12/10/07

Clicking 'Quit, New Game'

I all too often deal with everything pressing in on me on my own. I take everything that hurts me, that's killing me slowly, into my soul and there let it fester. It's not like I have any other choice. It's just that there's nowhere else to put it, no way to get rid of it. It's all mine, all I've got, really.

Did you know that I'm more popular than I've ever been in my life? I am. I know more people than ever, but I actually KNOW so few of them. My best friends are distant mirages. I know they're there, but it's all so superficial. I feel like I'm little more than a projected image to them, a prop. But hey. Quantity over quality, I suppose. (I'm bordering toward miserable.)

I've lost all concept of 'sanctuary'. Nowhere's safe anymore. Nowhere at all. Not even my mind. My thoughts attack all sense of self-worth I could contemplate possessing, all confidence I struggle to maintain. I try to be happy, try to be outgoing. Never let it be said that I don't try. But those things are vertical marble walls that are near impossible for me to climb. I'm barely clinging on somewhere three feet above rock bottom. I'm trying my best.
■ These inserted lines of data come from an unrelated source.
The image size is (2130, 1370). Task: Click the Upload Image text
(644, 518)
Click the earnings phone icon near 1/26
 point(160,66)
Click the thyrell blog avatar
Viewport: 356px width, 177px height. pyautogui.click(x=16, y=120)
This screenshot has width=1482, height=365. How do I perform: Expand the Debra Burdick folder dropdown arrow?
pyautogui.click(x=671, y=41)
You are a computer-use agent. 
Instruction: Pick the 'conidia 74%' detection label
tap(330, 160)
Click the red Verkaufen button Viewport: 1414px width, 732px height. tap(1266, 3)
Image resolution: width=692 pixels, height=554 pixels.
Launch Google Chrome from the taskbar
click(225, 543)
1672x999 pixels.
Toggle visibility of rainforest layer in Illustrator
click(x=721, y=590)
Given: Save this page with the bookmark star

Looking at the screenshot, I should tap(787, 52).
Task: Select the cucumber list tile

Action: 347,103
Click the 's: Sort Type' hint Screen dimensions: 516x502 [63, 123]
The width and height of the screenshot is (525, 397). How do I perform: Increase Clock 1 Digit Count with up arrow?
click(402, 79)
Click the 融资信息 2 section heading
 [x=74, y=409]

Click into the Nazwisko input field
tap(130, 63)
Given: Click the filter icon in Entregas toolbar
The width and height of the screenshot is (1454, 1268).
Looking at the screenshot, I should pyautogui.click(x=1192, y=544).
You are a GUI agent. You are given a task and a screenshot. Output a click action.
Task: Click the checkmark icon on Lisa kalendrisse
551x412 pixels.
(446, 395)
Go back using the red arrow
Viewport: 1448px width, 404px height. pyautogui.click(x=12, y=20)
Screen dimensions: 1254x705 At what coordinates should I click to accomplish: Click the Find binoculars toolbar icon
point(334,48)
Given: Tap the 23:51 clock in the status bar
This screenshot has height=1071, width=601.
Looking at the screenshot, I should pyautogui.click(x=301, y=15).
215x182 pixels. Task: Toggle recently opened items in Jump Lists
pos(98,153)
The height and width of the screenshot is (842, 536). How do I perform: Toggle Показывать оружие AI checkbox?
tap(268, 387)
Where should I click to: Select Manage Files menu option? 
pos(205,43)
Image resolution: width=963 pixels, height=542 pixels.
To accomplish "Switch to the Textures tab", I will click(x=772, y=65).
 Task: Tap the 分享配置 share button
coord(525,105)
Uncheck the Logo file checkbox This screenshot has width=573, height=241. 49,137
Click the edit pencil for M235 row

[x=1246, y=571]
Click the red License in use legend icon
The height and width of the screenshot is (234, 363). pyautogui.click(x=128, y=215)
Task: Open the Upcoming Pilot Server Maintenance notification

It's easy to strike up a 'friendship'. You simply walk up and take an interest. That's all it takes. When I first figured it out, I nearly crashed myself into a suicidal wall. It was the same thing as finding out that all my earlier life was a waste. All the pain, all the misery, all the loneliness, when all I really had to do was walk up and ask a question, then listen and ask a question off their answer. No wonder popular girls are usually bitches. Any girl who is bold enough to do that sort of thing usually isn't afraid to speak her mind without censoring it.

I need to get out of this place. Out of this house, out of this town, out of this county, out of this state - hell, maybe I should just move out to California and get it over with. Whatever. This place is just getting more and more toxic, as far as I'm concerned. It would almost be better to start over somewhere completely new, as opposed to staying here and letting my life play out without interference.

I really should forfeit this game I'm playing. After all, it's quite clear that I'm losing, and badly. Otherwise I wouldn't be curled up on this bed, tears streaming down my face, writing out these words. So, why not? It works with computer Tetris.